KORNG VILLAGE, Cambodia - The Vietnamese hill tribespeople filed out of Cambodia's rain-soaked jungle in torn flip flops and dirty clothes, carrying the few possessions they took after fleeing persecution in their homeland. The 21 Montagnards, as various hilltribe groups are collectively known, were among some 200 rescued by U.N. refugee workers and Cambodian authorities in mid-July after spending months hiding in the country's remote, mountainous northeast.

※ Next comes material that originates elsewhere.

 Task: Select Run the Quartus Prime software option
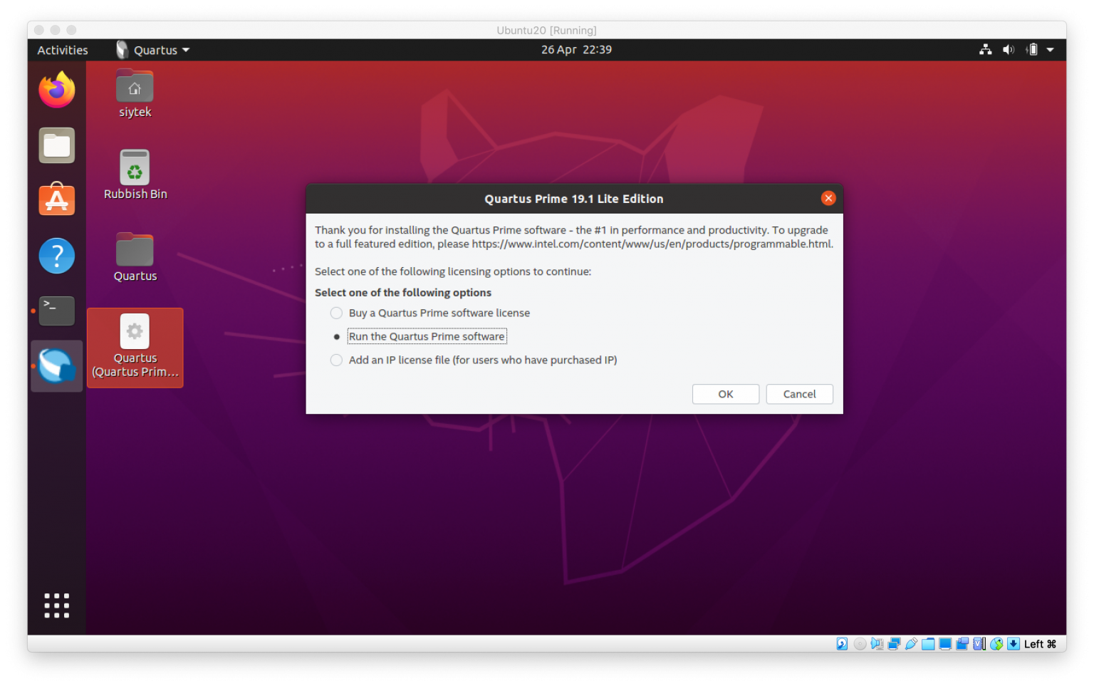pyautogui.click(x=336, y=337)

"I decided to flee ... because life in Vietnam is so bad," a rice farmer said as he tended to his sick daughter at a hospital in the border province of Ratannakiri. "We do not have land. We are under pressure because we are minorities." Like others he asked that his name not be used for fear of reprisals. Many Montagnards fled Vietnam's Central Highlands in April, following mass demonstrations against religious repression and land confiscation during which security forces clashed with protesters. Human rights groups say at least 10 people were killed and dozens wounded; authorities maintain two died. A father of five from Vietnam's Gia Lai province said he joined 2,000 people in the protests after the government denied him work on a rubber plantation.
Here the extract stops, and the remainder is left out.